*** Data to process Section Begins ***

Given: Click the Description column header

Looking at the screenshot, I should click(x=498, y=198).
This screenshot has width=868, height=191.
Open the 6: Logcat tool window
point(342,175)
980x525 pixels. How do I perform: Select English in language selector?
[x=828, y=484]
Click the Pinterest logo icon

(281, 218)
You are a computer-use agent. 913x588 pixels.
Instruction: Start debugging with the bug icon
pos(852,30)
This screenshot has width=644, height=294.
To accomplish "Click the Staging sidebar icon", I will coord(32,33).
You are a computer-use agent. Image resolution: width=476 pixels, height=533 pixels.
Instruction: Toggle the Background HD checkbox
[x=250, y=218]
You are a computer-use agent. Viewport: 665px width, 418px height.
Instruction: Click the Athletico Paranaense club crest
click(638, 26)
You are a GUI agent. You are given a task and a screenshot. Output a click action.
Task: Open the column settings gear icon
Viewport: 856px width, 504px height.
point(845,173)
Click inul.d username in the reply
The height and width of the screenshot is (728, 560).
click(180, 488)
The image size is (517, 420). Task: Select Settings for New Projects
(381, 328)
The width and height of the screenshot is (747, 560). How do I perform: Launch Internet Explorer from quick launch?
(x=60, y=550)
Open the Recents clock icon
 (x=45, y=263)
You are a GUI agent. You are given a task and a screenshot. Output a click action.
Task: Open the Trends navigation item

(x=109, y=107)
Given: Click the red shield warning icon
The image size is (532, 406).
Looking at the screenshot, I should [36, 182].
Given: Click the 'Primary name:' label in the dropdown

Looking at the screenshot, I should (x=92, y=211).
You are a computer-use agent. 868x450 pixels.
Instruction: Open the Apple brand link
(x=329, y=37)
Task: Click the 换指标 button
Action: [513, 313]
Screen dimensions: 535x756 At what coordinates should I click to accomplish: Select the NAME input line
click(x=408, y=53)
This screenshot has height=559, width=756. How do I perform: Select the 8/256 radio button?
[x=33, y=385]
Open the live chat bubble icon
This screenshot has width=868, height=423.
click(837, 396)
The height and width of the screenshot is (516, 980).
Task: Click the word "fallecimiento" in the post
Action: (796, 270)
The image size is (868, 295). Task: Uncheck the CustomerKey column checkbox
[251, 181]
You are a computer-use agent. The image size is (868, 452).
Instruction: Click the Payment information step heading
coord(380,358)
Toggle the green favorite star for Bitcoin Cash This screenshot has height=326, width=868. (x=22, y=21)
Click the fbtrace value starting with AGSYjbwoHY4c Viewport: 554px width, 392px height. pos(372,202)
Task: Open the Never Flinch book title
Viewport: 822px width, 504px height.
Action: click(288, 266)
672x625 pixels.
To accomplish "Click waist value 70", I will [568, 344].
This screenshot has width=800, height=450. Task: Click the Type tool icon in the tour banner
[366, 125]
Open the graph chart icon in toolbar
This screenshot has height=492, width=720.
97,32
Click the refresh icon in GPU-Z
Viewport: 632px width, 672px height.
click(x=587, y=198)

*** Data to process Section Ends ***

* **Problem to work on**
Copy out each line of the entries where the word "will" is found.

* **Solution for this task**
To accomplish "Click the Staging sidebar icon", I will coord(32,33).
To accomplish "Click waist value 70", I will [568, 344].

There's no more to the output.